In summary, our findings support the hypothesized relationship between higher FO and slower increases in SU over time in an observational sample of high-risk adolescents. The cross-lag mixed effects models employed addresses whether there is a group level generalized relationship between these change scores during a dynamic developmental period for these adolescents. The results indicate small but significant bidirectional associations between FO and categorical frequency of substance use in this sample of over 1000 adjudicated youth. In addition, this observed association holds for tobacco, marijuana, hard drug use, and both overall and binge alcohol use, even when relevant covariates are included in the model. This bidirectional relationship is observed in this sample who may or may not have been exposed to any number of substance use or developmental interventions while detained. The results are also above and beyond strong effects related to previous SU. Importantly, this sample of youth was justice-involved, high-risk and high-using. Despite the possible dampening of positive future orientation inherent with juvenile justice involvement and their social milieu, increasing FO appears to influence these adolescents positively.

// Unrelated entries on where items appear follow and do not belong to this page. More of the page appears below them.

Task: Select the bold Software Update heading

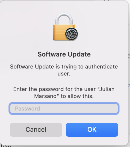Action: (64, 54)
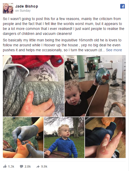View the 1.3k likes count
The image size is (129, 171).
[x=11, y=167]
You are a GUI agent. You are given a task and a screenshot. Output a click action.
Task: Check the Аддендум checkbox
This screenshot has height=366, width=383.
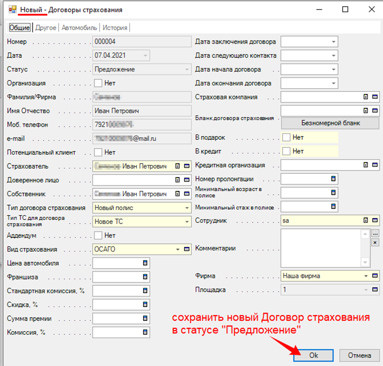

These results contribute to existing literature showing a positive bidirectional relationship between FO and SU in youth (Bolland, 2003; Carvajal et al., 1998; Chua, et al., 2015; Donovan, et al. 2015; Hawkins, et al. 1992; Holmes and Kim-Spoon, 2016; Koehn et al., 2012; Mathis et al., 2009; May et al., 2015; Peters et al., 2005; Wilson et al., 2005). In a longitudinal study, Barnett et al (2013) found that future time perspective (a measure similar to our planning measure) was associated with decreased SU over two time points in a sample ofhigh riskyouth at an alternative high school (Barnett, et al., 2013). In that study, the relationship was not bidirectional, and the follow up period was limited to one year. Holmes et al (2016) also found that FO has a positive influence on SU over time in a small sample of typically developing youth with high sense of religion (Holmes and Kim-Spoon, 2016). Consistent with our results, Chua (2015) found that high FO (using some elements of our construct related to expectations and planning) influenced poor coping, which in turn resulted in decreased SU over a 2-year period among typically developing young people in New Zealand (Chua, et al., 2015). Beyond individual FO, Alm and Laftman (2016) showed that classroom communities with high FO influence person level decreases in alcohol use (Alm and Laftman, 2016). Our study adds to the growing literature supportive of a substantial relationship between high FO and a reduction in SU, this time in a sample of adolescents where positive change would seem unlikely.

The mechanisms for the role of FO in slowing SU are not explained with this current study. Multiple possibilities exist. One is that this sample of youth with higher FO may be less likely to associate regularly with youth who are making more impulsive decisions, producing the observed association. Alternatively, there could be a “third” variable driving the changes in both FO and SU. A variety of relevant developmental variables related to FO can be expected to increase during adolescence (Banich et al., 2013; Beal, 2011; Mello et al., 2009; Nurmi, 1989a; Nurmi, 1991; Ripke et al., 2012; Seginer, 2003), but shifts in FO and SU cannot be attributed simply to age in this study, since age was accounted for in the adjusted model and statistically significant findings remained. However, previous adolescent SU studies often show increases as youth age, so though FO may be increasing in a developmentally appropriate manner, the slowed use of substances may not be explained by age differences (Johnston et al., 2015; Substance Abuse and Mental Health Services Administration, 2014). Finally, being involved with the juvenile justice system and its subsequent rehabilitation attempts may have changed both SU and FO trajectories equally but not simultaneously, making the observed changes parallel and not causal. If this is the case, it presumes JIY most responsive to SU treatment or cognitive interventions are also encouraged by their success either resisting SU or thinking ahead more clearly. Success in one realm, thus, leads to improvements in the other.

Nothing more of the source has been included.